* Begin DATA EXTRACT *

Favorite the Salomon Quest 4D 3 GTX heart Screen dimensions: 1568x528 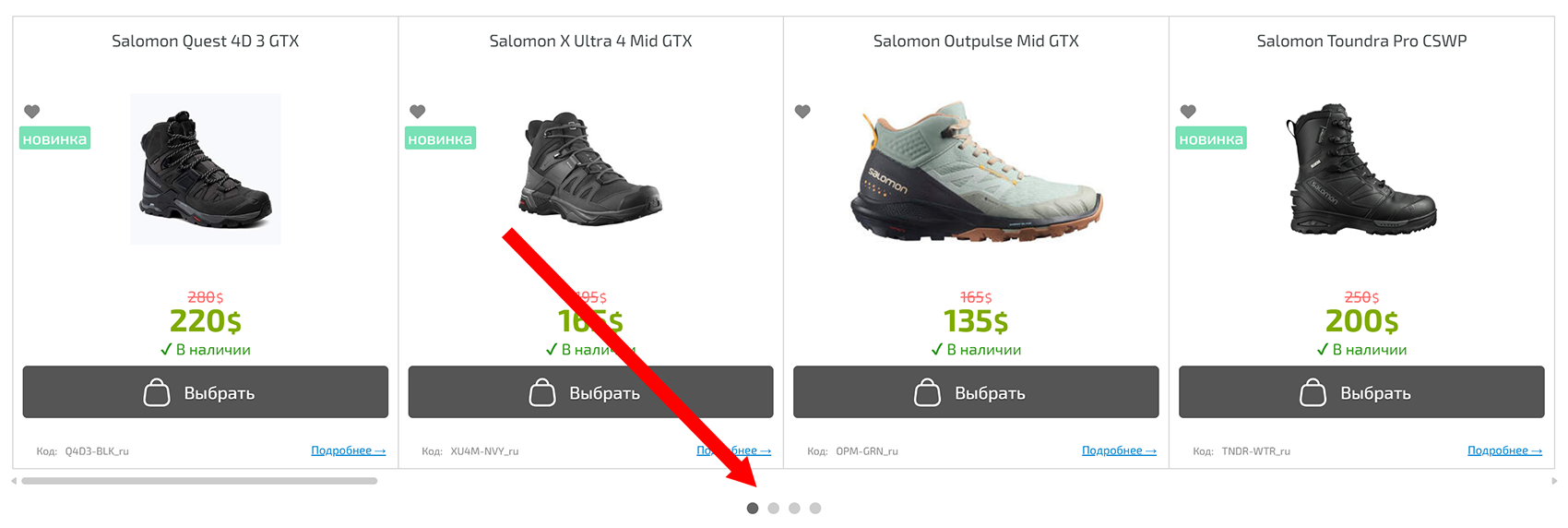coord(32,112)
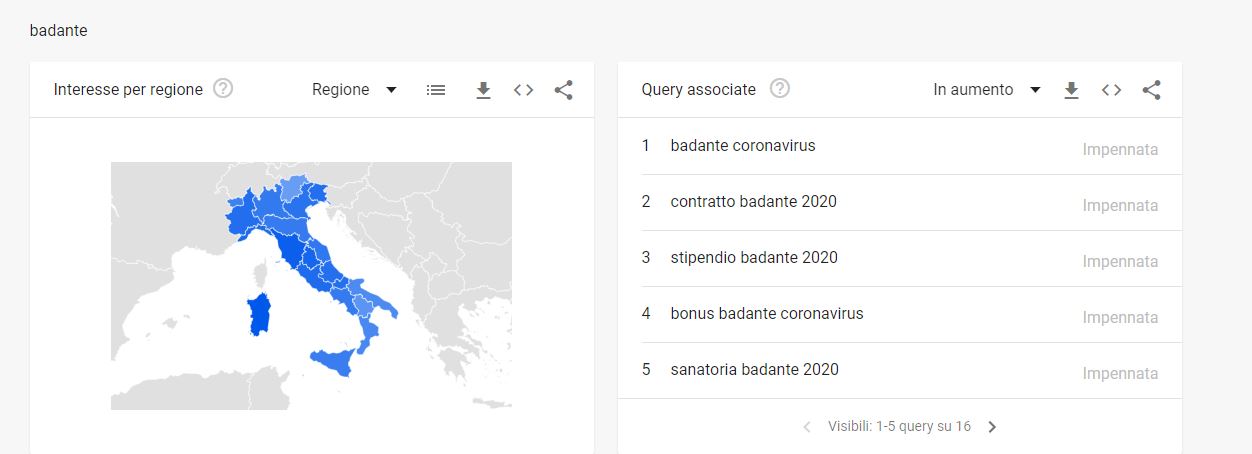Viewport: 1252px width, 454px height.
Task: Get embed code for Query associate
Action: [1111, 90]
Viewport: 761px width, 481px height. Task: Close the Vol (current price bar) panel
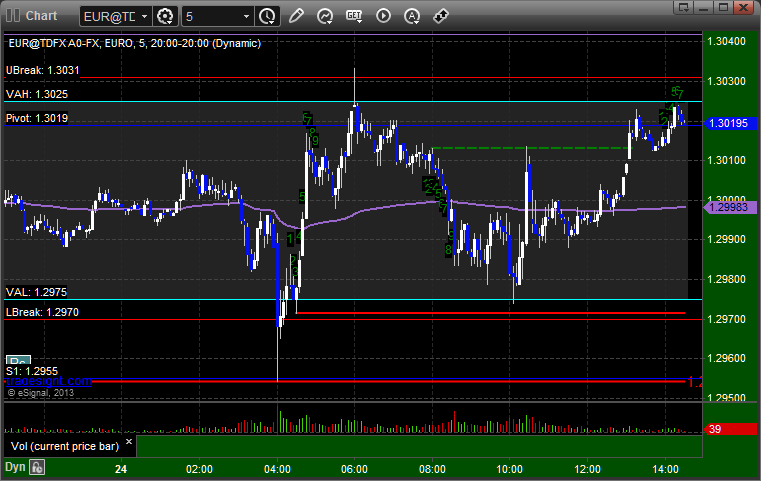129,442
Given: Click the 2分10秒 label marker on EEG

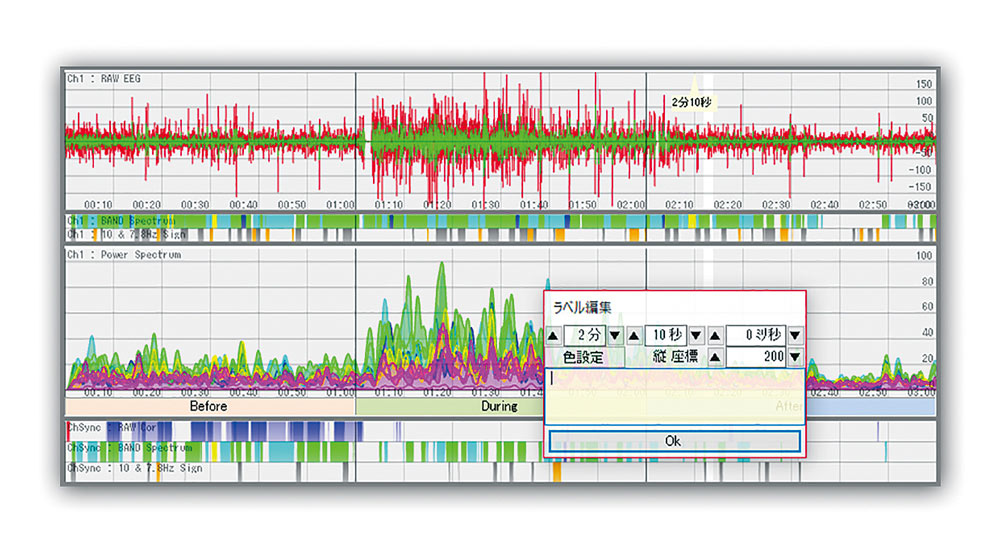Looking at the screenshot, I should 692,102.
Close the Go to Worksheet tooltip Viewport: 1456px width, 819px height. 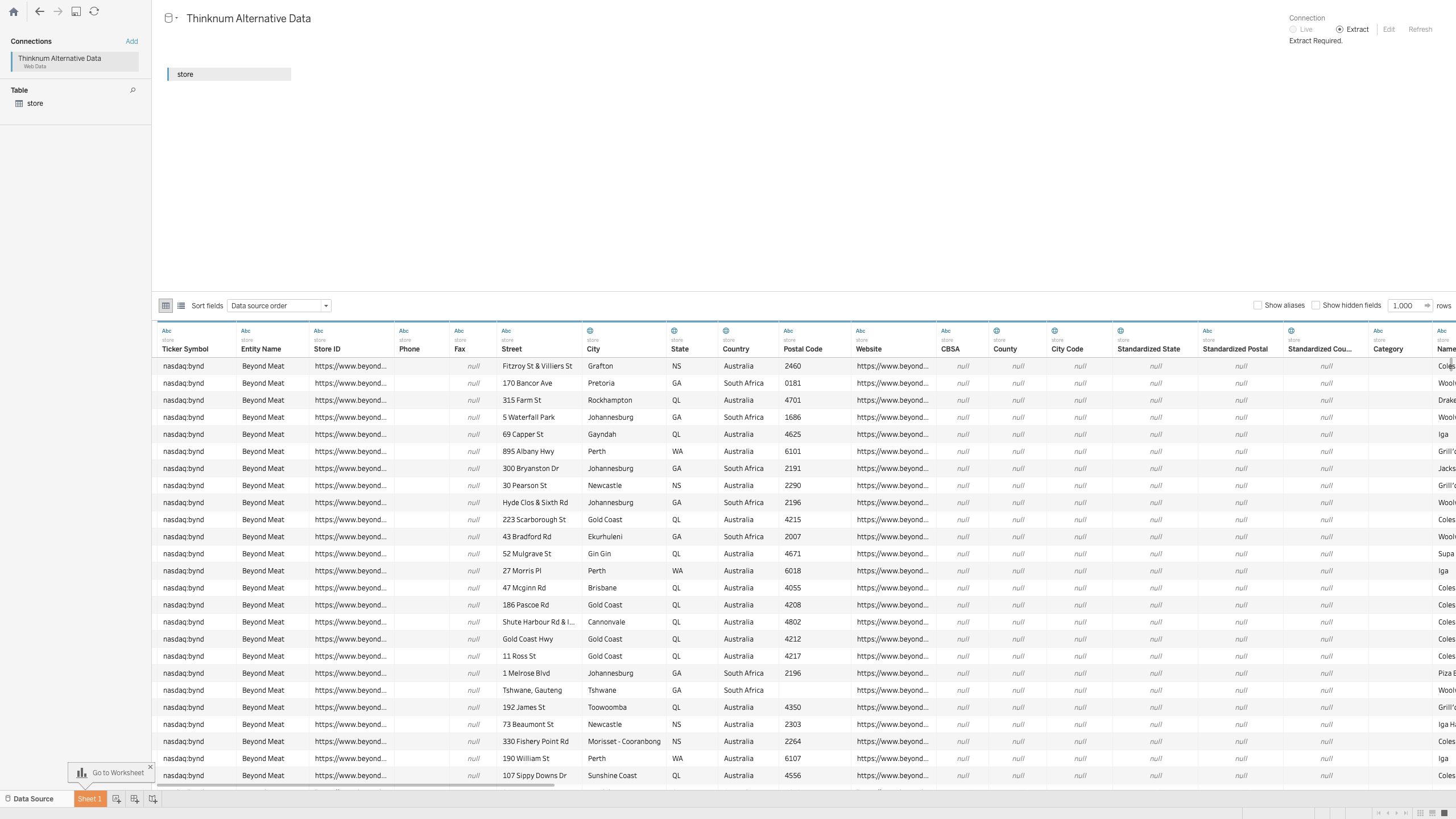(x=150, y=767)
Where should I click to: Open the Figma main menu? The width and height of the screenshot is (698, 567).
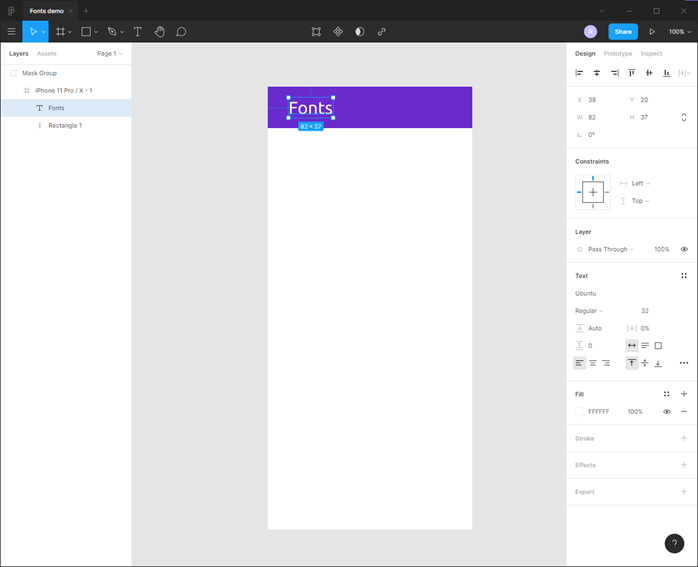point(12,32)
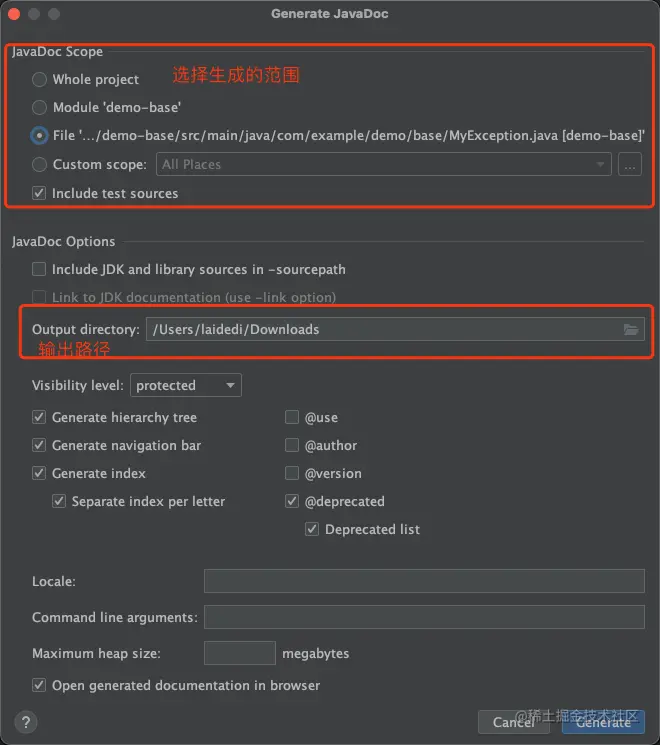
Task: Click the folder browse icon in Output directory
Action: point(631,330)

* End DATA EXTRACT *

▸ EXERCISE PROMPT
Return the rows word for word, starting at the line that contains "Where should I" and ending with the last of the rows. Leave the pictures out of your answer.

▸ OUTPUT OF THE TASK
Where should I click to: Open the Figma main menu? The width and height of the screenshot is (698, 567).
point(12,32)
Task: Click the folder browse icon in Output directory
Action: point(631,330)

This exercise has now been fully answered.